## PROBLEMA PLANTEADO
Reescribe el pasaje del fragmento sobre Schmitt que empieza en "Pero para Schmitt" y acaba en "nunca personal. (p.179)", poniendo "adversario político" en lugar de "rival político".

## FRAGMENTO PARA LEER
════
En la oposición entre amigo y enemigo que plantea Schmitt, si bien podemos encontrar resonancias de la oposición entre extraño y familiar que se juega en la topología de lo siniestro, en la angustia y en lo extimio, que conjuga en banda lo más íntimo con lo más ajeno, lo más extranjero, en la oposición schmittiana se trata de otra cosa. Pero aunque no es lo que parece querer plantear Schmitt, lo que caracteriza principalmente al enemigo según él, es justamente su extranjeridad: “el enemigo es simplemente el otro, el extranjero (der Fremde) y basta a su esencia que sea existencialmente, en un sentido en particular intensivo, algo otro o extranjero, de modo que en el caso extremo sean posibles con él conflictos que no puedan ser decididos ni a través de un sistema de normas preestablecidas ni mediante la intervención de un tercero “descomprometido” y por eso imparcial”. (p.177)

Pero para Schmitt el enemigo público es el hostis, no el inimicus: hostis es aquél con quien libramos públicamente una guerra que siempre es política; y se diferencia del inimicus, que es el enemigo personal con quien tenemos odios privados. Inimicus es aquel que nos odia y nos quiere destruir, mientras que hostis es el rival político que nos combate en la arena política, y aunque esa lucha política pueda llegar a la guerra y a la muerte, es siempre política y nunca personal. (p.179)

Se podrían hacer consideraciones topológicas sobre el laberinto y la seguridad o la inseguridad que provee la angustia, que funciona como un ocho interior en tanto borde de una banda de Moebius, que parece encerrar pero no encierra, que parece asegurar pero no asegura, o bien, que hace a que, de golpe, en un instante, se pueda pasar de sentirse seguro a sentirse completamente inseguro.

Hace algunos años, en un seminario de la Fundación del Campo Lacaniano, hablábamos de La seguridad de la angustia, mostrando el carácter paradójico de la relación entre la seguridad y la angustia. Y es que la seguridad es una inseguridad, mientras que muchas veces es la inseguridad la que tiene por fruto una mayor seguridad. Freud termina De guerra y muerte citando un viejo apotegma: Si quieres conservar la paz, ármate para la guerra; para enseguida proponer otro en la misma línea: Si quieres soportar la vida, prepárate para la muerte. Y siguiendo en esta línea podríamos decir un tercero: siéntete inseguro si quieres estar más seguro; y ¡ojo!, pues cuanto más seguro, más inseguro!”.
════
## EXTRACTO DE DATOS

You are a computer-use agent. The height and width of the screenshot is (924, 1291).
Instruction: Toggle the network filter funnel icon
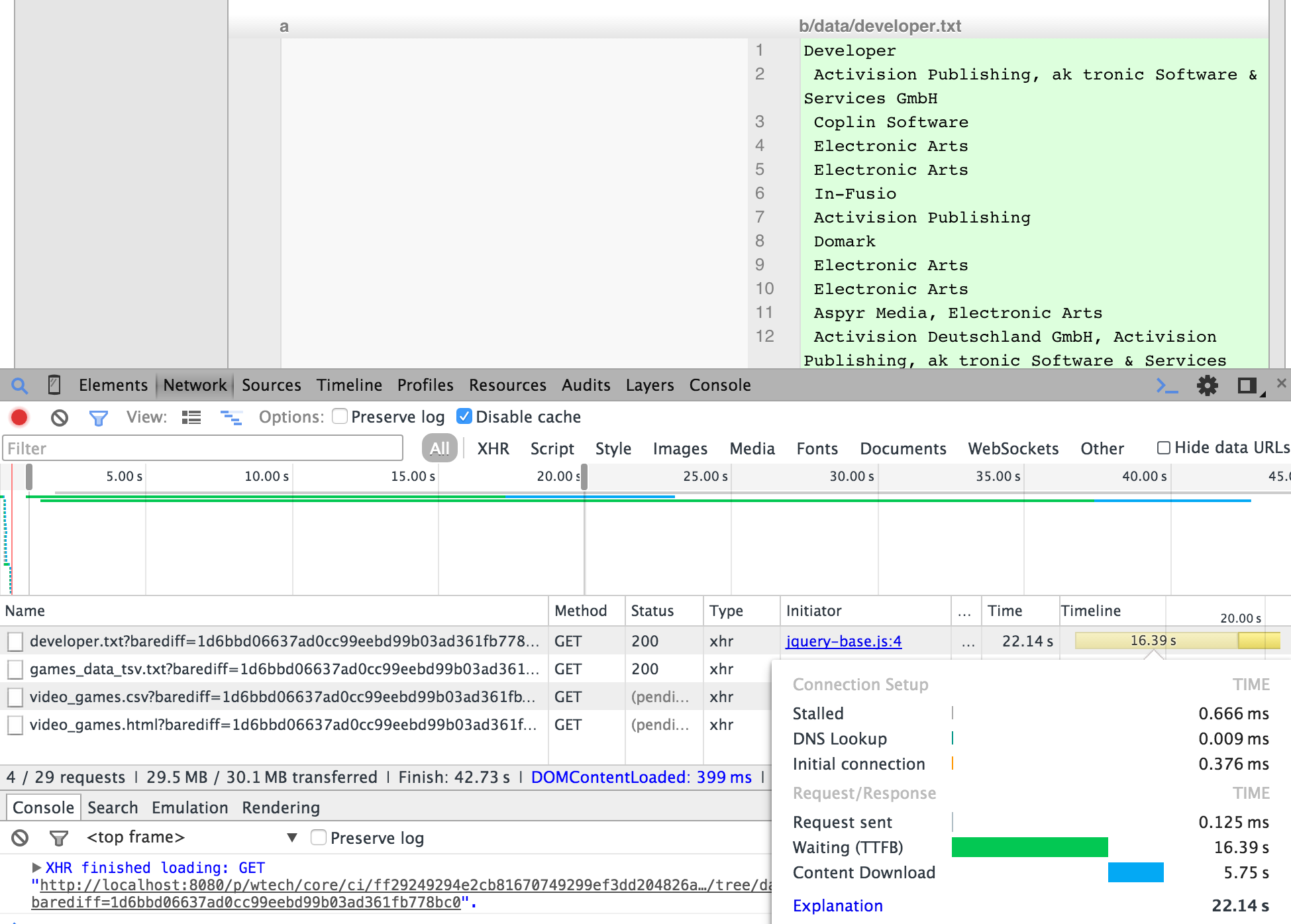tap(98, 417)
════
## RESPUESTA ESPERADA
Pero para Schmitt el enemigo público es el hostis, no el inimicus: hostis es aquél con quien libramos públicamente una guerra que siempre es política; y se diferencia del inimicus, que es el enemigo personal con quien tenemos odios privados. Inimicus es aquel que nos odia y nos quiere destruir, mientras que hostis es el adversario político que nos combate en la arena política, y aunque esa lucha política pueda llegar a la guerra y a la muerte, es siempre política y nunca personal. (p.179)